On Jan 12, 2004, moonbeam5o wrote:

I have had this plant for about 4years in the late spring I put it outside the schefflera loves it of corse when falls comes around its back in the house and it does very well one thing it needs shade in the hot summer.Nancy


On Oct 3, 2003, anomina from Bradenton, FL (Zone 9b) wrote:

in the bradenton neighborhood, on the west coast of florida just south of tampa, schefflera is practically a weed. you can't kill it, it can be pruned any way you want, it will grow 15-20ft high, or you can cut it back so it branches and forms a fast growing bushy plant covering as large an area as you wish. i have yet to see it flower, but i've not grown the plant tall until lately. i've been told by others around here that it does flower in red. all in all it's a very useful plant. i have the large leaf, the super large leaf, the small leaf and the variegated leaf varieties, all serving different landscaping uses, all thriving. it doesn't seem to care what kind of soil, mine is sandy and i throw some slow-release fertilizer to it from time to time. some is in shade, some in full s... read more


On Jul 17, 2003, Bairie from Corpus Christi, TX (Zone 10a) wrote:

Since my first knowledge of this plant, it has been a house plant, until about 15 years ago when I began to see them planted in the ground. We have had mild winters except for a few years when (usually) people wrap their 'tender vegetation.' So now they are seen quite frequently growing outside at heights of 10' or so. I have not seen any here like those in Palmbob's picture--that is awesome!

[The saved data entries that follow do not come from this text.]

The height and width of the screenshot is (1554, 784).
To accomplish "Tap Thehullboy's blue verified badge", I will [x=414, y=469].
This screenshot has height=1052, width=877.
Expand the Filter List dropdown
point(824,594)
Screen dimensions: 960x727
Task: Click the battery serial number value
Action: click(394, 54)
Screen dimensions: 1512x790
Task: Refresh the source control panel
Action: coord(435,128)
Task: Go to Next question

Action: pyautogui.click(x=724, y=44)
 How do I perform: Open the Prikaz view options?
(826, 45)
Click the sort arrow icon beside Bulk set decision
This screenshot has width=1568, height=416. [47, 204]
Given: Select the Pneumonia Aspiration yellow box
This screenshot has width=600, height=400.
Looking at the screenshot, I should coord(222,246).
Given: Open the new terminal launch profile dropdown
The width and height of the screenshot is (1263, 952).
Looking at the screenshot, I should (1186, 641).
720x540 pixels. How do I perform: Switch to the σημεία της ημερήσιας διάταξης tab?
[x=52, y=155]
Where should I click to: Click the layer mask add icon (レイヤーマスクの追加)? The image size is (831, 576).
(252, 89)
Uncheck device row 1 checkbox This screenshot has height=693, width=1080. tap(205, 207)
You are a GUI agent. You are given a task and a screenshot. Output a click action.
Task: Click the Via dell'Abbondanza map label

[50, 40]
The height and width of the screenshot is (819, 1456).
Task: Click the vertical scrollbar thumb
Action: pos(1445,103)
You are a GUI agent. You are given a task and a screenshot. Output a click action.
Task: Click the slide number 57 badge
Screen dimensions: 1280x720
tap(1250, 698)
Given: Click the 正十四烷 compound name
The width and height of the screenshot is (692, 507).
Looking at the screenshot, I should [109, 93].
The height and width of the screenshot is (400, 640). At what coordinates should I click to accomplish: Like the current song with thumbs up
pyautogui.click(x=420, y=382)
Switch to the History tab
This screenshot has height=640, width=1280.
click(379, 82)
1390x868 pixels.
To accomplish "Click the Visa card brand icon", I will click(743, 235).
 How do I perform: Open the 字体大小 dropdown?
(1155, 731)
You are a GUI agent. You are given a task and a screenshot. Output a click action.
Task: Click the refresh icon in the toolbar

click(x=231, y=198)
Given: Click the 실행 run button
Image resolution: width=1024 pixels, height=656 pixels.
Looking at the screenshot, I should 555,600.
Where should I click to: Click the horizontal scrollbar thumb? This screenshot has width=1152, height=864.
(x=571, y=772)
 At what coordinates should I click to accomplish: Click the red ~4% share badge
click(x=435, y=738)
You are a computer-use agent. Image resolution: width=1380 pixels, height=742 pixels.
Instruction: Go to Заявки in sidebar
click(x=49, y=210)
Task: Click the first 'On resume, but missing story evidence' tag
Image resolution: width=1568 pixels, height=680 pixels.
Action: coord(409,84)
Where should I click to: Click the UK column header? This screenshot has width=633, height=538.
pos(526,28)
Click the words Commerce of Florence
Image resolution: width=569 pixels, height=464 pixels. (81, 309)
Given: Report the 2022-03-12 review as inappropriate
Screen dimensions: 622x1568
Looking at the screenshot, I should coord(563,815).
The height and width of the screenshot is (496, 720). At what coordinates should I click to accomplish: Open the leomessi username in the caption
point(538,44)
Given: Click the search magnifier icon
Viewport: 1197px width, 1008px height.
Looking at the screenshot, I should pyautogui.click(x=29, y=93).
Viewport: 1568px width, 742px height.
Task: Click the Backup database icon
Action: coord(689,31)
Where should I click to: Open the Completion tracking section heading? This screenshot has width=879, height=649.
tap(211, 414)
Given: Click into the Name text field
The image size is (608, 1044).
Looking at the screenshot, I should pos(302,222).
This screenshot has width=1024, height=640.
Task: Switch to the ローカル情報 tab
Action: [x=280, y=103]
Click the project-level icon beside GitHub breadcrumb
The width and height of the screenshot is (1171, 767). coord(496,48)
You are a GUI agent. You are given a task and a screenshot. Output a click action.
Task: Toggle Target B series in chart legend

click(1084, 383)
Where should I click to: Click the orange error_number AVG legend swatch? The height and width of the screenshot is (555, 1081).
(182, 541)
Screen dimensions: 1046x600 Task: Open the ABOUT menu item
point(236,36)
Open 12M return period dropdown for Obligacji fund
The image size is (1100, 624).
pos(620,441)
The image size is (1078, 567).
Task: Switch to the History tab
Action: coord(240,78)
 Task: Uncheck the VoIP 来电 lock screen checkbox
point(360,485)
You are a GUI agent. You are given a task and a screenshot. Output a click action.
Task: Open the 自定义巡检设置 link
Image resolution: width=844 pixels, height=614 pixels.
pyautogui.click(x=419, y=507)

On Jul 16, 2003, nipajo from Dallas, TX (Zone 8b) wrote:

i have mine in a pot on the patio. i bring it out in the spring and take it in, in the fall. i have tried to or i'm trying to propagate a cutting and so far it has done well. some new growth but very little progress.


On Jul 16, 2003, palmbob from Acton, CA (Zone 8b) wrote:

This is a very commonly grown lanscape tree in Southern California. Though it only flowers in the perfect climates here, it does flower profusely in more tropical, humid climates (such as Florida). It takes a huge amount of reckless pruning without a hint of a problem. There are varieties that have wavier leaves that are highly attractive.

Maybe not as cold hardy as what I thought this species was... had a freak cold snap here in Los Angeles Jan 07 and all the Scheffleras exposed to temps below 28F are brown and melted... maybe only a 10a plant?


On Sep 29, 2002, IslandJim from Keizer, OR (Zone 8b) wrote:

The flowers are nothing to get excited about but the fruit is quite interesting. It's bright red, borne in clusters on ribs that look somewhat like the ribs of an unbrella.

Just added a photo of a variegated one that I acquired this morning. The nursery had only one. It has two stems; as soon as I plant it and it become established, I intend to sacrifice one cane for cuttings, maybe in the spring.